Compression helps a little bit here but not a lot. The gRPC codec interface has []byte as an input, meaning that the input needs to be a contiguous array of bytes in memory. Generally speaking with compression, repeated sequences of bytes have references to them so it would be possible to avoid allocating memory for those repeated sequences if the protobuf unmarshaling interface didn’t need a []byte and would instead be a io.Reader. https://github.com/grpc/grpc-go/issues/499 misses a huge point – the unmarshaling, I believe, still could accept an io.Reader instead of []byte. The point about Marshal() is valid, though.

Fortunately, there is some recent movement to fix this: https://github.com/grpc/grpc-go/issues/6619.

Mirages of ownership

gRPC-Go presents an interesting conundrum to its users – when the user-written code returns from a function that serves a remote procedure call, gRPC-Go takes that variable and marshals it at some point in the future.
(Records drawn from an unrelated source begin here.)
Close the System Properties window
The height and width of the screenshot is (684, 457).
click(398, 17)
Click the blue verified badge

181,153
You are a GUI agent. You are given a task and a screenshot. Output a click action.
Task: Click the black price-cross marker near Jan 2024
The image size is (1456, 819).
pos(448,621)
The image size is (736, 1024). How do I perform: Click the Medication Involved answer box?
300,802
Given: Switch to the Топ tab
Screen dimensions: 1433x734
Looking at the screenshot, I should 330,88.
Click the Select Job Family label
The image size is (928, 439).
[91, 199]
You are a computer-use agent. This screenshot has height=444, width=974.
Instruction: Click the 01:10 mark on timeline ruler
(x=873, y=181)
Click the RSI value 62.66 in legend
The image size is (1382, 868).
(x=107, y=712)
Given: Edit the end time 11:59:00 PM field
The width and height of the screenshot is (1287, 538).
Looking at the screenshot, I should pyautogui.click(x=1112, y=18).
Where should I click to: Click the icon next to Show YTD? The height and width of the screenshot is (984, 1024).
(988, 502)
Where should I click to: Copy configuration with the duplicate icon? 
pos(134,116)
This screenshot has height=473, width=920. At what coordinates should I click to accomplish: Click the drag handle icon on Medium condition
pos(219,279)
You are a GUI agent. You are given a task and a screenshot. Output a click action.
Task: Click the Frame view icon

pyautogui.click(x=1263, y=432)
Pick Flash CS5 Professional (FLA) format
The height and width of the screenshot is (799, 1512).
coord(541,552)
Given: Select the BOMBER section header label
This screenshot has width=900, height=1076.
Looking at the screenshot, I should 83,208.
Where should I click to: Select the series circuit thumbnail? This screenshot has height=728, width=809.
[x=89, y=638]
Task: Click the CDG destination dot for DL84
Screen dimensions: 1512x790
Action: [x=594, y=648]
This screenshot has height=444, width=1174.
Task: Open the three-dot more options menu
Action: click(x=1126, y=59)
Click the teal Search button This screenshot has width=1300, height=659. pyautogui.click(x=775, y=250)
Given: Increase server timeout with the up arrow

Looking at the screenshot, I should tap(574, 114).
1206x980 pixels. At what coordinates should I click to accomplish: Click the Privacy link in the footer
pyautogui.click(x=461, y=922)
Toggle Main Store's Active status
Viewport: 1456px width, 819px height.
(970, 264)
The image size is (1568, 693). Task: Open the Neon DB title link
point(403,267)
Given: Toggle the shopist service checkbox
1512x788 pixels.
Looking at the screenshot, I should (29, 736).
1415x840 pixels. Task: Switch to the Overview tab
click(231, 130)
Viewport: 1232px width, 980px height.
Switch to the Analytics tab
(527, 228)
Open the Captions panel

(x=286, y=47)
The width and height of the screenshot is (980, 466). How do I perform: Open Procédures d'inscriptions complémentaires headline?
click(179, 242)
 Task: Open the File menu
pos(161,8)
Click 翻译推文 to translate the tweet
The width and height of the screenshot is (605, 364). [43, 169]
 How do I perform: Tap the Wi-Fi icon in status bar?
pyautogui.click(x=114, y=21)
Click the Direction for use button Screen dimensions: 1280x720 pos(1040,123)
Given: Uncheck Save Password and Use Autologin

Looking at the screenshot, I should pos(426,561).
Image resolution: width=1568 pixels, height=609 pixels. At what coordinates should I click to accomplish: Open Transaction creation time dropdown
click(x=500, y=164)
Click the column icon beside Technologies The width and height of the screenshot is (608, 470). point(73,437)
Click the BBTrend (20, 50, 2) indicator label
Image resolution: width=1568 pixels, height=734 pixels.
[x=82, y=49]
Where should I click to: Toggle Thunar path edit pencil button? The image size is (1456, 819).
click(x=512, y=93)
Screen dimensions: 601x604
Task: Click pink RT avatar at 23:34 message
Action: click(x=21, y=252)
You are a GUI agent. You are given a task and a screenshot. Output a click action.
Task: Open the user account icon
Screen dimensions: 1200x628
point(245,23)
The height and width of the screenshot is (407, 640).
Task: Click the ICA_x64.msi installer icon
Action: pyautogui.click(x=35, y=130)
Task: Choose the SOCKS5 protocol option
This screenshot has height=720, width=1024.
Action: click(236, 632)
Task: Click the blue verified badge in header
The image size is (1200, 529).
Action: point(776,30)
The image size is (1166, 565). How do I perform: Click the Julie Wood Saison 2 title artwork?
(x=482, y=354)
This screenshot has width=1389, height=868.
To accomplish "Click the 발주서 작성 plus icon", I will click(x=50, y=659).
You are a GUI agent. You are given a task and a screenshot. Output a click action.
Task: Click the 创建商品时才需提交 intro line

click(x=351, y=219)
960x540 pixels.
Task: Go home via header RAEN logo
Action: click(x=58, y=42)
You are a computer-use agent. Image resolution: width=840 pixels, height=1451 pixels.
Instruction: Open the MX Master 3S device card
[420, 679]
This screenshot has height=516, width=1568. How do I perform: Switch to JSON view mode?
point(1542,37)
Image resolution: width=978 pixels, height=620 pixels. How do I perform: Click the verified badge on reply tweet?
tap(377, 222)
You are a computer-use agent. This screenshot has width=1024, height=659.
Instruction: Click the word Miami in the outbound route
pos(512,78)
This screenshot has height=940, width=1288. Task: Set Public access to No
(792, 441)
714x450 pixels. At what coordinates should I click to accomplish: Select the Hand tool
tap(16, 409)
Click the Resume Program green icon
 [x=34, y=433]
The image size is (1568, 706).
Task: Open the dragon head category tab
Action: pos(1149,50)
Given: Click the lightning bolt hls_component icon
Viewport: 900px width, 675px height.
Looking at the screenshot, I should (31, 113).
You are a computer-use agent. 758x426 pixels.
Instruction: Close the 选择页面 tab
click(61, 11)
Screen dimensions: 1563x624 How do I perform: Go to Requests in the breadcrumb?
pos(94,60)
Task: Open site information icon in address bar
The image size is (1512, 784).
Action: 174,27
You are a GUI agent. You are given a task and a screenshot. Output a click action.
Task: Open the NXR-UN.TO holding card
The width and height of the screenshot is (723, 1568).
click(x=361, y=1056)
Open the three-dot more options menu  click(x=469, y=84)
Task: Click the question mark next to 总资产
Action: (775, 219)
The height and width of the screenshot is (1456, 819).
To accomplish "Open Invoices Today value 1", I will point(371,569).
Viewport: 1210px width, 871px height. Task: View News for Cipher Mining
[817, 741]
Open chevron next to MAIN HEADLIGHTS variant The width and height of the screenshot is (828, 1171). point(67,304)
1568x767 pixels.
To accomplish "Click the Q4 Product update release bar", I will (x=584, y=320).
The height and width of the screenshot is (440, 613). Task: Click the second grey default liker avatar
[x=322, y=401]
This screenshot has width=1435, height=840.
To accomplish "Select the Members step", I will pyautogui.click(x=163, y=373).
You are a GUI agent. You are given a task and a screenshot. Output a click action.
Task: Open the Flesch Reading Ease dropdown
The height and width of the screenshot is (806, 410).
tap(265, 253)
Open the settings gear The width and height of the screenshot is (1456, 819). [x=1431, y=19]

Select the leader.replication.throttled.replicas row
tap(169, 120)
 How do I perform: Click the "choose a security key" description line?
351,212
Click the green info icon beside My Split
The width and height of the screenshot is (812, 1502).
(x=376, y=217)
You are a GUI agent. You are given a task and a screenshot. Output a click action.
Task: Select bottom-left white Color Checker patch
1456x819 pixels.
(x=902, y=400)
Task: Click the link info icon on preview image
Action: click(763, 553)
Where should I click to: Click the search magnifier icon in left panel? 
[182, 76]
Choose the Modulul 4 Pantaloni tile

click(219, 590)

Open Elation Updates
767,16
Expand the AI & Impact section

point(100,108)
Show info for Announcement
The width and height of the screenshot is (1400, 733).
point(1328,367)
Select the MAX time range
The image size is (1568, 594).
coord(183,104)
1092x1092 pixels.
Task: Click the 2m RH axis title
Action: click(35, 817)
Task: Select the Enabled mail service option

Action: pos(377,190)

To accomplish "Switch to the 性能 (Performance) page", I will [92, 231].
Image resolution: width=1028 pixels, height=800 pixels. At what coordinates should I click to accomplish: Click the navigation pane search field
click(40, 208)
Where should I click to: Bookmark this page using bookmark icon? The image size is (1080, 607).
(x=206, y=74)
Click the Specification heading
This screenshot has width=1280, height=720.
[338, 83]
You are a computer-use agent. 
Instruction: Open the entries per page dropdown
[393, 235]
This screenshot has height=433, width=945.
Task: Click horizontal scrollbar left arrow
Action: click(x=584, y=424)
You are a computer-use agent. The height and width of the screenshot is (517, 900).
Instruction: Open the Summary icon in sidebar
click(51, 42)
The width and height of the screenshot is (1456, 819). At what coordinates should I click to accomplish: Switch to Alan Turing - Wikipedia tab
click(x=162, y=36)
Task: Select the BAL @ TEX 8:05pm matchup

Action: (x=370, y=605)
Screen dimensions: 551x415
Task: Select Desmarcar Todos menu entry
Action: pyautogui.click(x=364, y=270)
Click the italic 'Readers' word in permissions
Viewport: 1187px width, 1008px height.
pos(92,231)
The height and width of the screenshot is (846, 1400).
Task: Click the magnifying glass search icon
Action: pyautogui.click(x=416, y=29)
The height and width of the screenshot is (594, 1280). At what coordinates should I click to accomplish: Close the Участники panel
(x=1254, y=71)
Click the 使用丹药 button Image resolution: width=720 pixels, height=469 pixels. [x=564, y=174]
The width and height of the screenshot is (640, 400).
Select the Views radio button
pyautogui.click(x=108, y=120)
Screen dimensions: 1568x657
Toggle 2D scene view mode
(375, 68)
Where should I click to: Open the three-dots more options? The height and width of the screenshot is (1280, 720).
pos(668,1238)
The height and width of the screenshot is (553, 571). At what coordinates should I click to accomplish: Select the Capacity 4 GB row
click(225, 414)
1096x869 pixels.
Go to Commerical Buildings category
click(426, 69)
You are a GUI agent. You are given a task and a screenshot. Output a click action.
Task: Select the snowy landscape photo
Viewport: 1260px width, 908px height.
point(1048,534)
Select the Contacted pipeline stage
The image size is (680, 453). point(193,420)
This is done for performance purposes but it also means that the user is giving away the ownership of the data and that the data must always be not changed after returning. This could become a foot gun in case slices or maps are used because the value of variables of such types are references, making it easy to mutate them accidentally.

Here’s how the “hello world” example looks in grpc-go:

// SayHello implements helloworld.GreeterServer
func (s *server) SayHello(ctx context.Context, in *pb.HelloRequest) (*pb.HelloReply, error) {
	log.Printf("Received: %v", in.GetName())
	return &pb.HelloReply{Message: "Hello " + in.GetName()}, nil
}

In this case, grpc-go takes ownership of &pb.HelloReply{Message: "Hello " + in.GetName()}. This obviously presents no problems but what if there were some slice or map?

type server struct {
  names []string
  ...
}

// Constantly running in the background.
func (s *server) updateNames() {
  for {
    for i := 0; i < len(s.names); i++ {
      s.names[i] = generateRandomName()
    }
    time.Sleep(1*time.Second)
  }
}

// SayHello implements helloworld.GreeterServer
func (s *server) SayHello(ctx context.Context, srv pb.HelloServer) (error) {
        return srv.SendMsg(&pb.HelloReply{Names: s.names})
}

Now this is a bit bad because grpc-go might be trying to marshal s.names while it is being updated in the background. You can find some more context here.

Of course, this is a contrived example and you might think how this could even happen in practice. I had a botched attempt at adding pooling to the marshaling side in Thanos: https://github.com/thanos-io/thanos/pull/4609/files. Fortunately, SendMsg now includes a helpful text:

	// It is not safe to modify the message after calling SendMsg. Tracing
	// libraries and stats handlers may use the message lazily.

Hopefully, all of these problems will be fixed at some point. I am confident that the Codec interface will soon change for the better but the compression stuff will take a longer time. It would allow us to really reduce the memory and CPU usage of Thanos.

Perhaps we will also look at other RPC frameworks in the future. dRPC is a recent project that piqued my interest. I have only dabbled with it for a few hours so I don’t have any opinion on it so far. That’s something for future posts!